Source:
|---|

A membrane cell for alkali-metal chloride electrolysis which comprises two half shells, one half shell being pressed from titanium sheet and the other from stainless steel or nickel sheet, is known (cf. Bergner and Hannesen, GDCH-Jahrestagung Angew. Elektrochemie, October 1984). The electrodes are each composed of a slatted metal sheet which is activated and welded into the half shell. At regular intervals, the electrodes are joined to the rear walls of the half shells by corrugated fasteners. The two half shells of a cell are separated from one another by a permeable membrane and seals.
The object was to find a process in which the chromosulfuric acid is regenerated in a sealed cell system and the hydrogen produced can be extracted.
It was found that the membrane cell developed for alkali-metal chloride electrolysis is also suitable in principle for the electrochemical regeneration of chromosulfuric acid.

|---|

Information supplied:

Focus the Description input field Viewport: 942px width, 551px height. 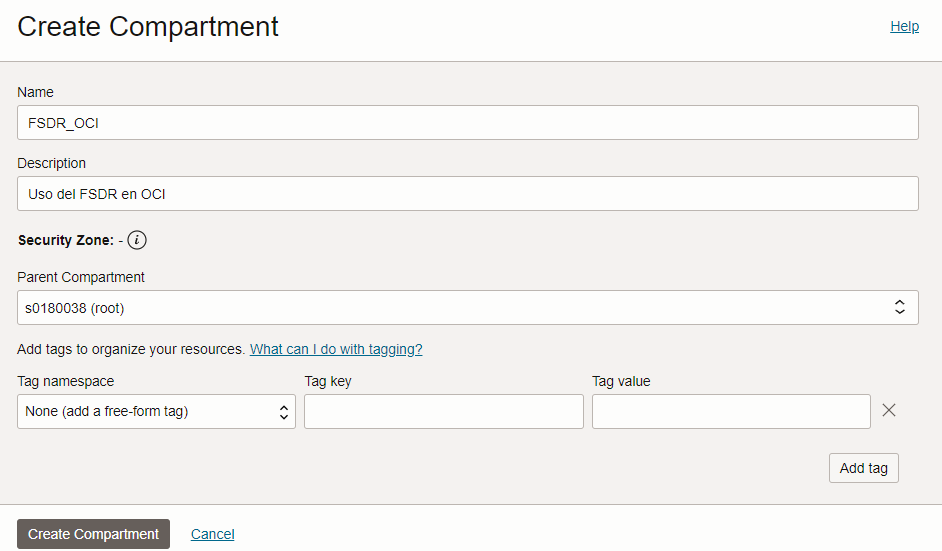tap(467, 193)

|---|

Requirements:
1. In the membrane cell passage, rewrite the text between "A membrane cell" and "can be extracted.", inclusive, changing "sheet" to "plate" throughout.
2. List every metal from which the membrane cell passage says a half shell may be pressed.

Answers below:
1.
A membrane cell for alkali-metal chloride electrolysis which comprises two half shells, one half shell being pressed from titanium plate and the other from stainless steel or nickel plate, is known (cf. Bergner and Hannesen, GDCH-Jahrestagung Angew. Elektrochemie, October 1984). The electrodes are each composed of a slatted metal plate which is activated and welded into the half shell. At regular intervals, the electrodes are joined to the rear walls of the half shells by corrugated fasteners. The two half shells of a cell are separated from one another by a permeable membrane and seals.
The object was to find a process in which the chromosulfuric acid is regenerated in a sealed cell system and the hydrogen produced can be extracted.

2.
- Titanium
- Stainless steel
- Nickel